First off, the big question: what are those creative ways to get your teenager to read this summer? One of the simplest ways is to make them feel like they are in charge of picking their book to read. All year long in the classroom they are told what book to read, and the last thing any teen wants to do is be assigned another uninteresting book to read. Take a trip to the Greensboro Public Library or Forsyth County Public Library and let them pick out a book or two that peaks their interest. Of course, get them a library card if they don’t have one already! This way it will make them feel in complete control over their choices.
If your teen has no idea what to choose, come prepared with a few suggestions. According to my niece, both the Hunger Games and Divergent book series were popular with her and her friends. If your teen has not read them yet, suggest getting the first few books, then, to keep them motivated to read, rent the DVD of the movie so you can decide which was better, the book or the movie. Another popular series my niece recommends is The Maze Runner. With four books in the set out currently, it too is another book to film series. The next book to be released in the series is The Fever Code, which will be out in the fall, so why not get your teen caught up this summer and gain some excitement about its next release.
Another way to get your teen into reading is to think back of some of your favorite books you read as a teen. One of the more compelling novels I have read was The Giver. I read it when I was in my preteen years, and I found it to be fascinating and inspiring. To me, it was exciting to read about a teen breaking away from the ordinary and making a new and better life for himself, his family and his community. My niece hasn’t started reading it yet, but she is excited to start. I can’t wait to see what she thinks of the lead character Jonas and his willingness to break out of the sameness that his underlying dystopian town implements.
Zombies. Yes, Zombies. Anything and everything that has to do with zombies seems to attract our youth. Think about it, they are on television shows, all over movies and now being written into classic novels. In 2009, author Seth Granhame-Smith released Pride and Prejudice and Zombies.

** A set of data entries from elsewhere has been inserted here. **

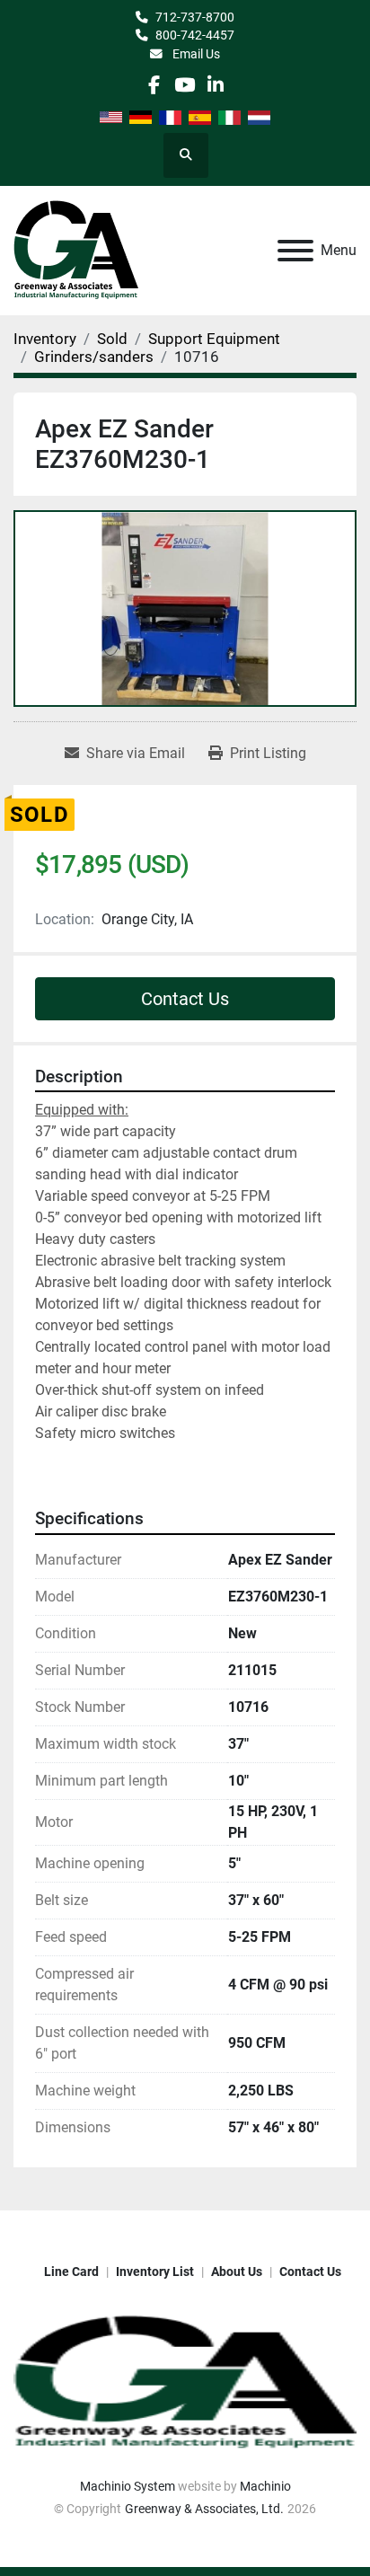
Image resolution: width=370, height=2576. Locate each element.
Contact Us (185, 999)
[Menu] (295, 250)
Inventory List (155, 2271)
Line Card (71, 2271)
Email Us (195, 54)
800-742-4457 (194, 35)
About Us (236, 2271)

Some of us can hardly suffer through Pride and Prejudice as an adult, so imagine throwing some zombies into the novel! Compelling? At least to teenagers, it is. This book is gaining a lot of attraction because it to has been recently released as a film.
Plan sometime during the day for tech-free time and allow your teen to grab a real book and be introduced into far off lands, sci-fi thrillers or interesting plot twist that even you might enjoy. If you can’t get them to read a “real” book, give them a $10 gift card to download a few books onto their electronic devices and see what happens this summer. Believe it or not, my techy niece prefers to read from a real book. She said, “It’s something I can hold in my hands, and I can physically see all of the pages. I feel like it gets me into the story more.” This, coming from a 15-year-old niece, makes my book loving heart swoon!
I look forward to talking about these books with my niece, but I guess this means I need to start my summertime reading!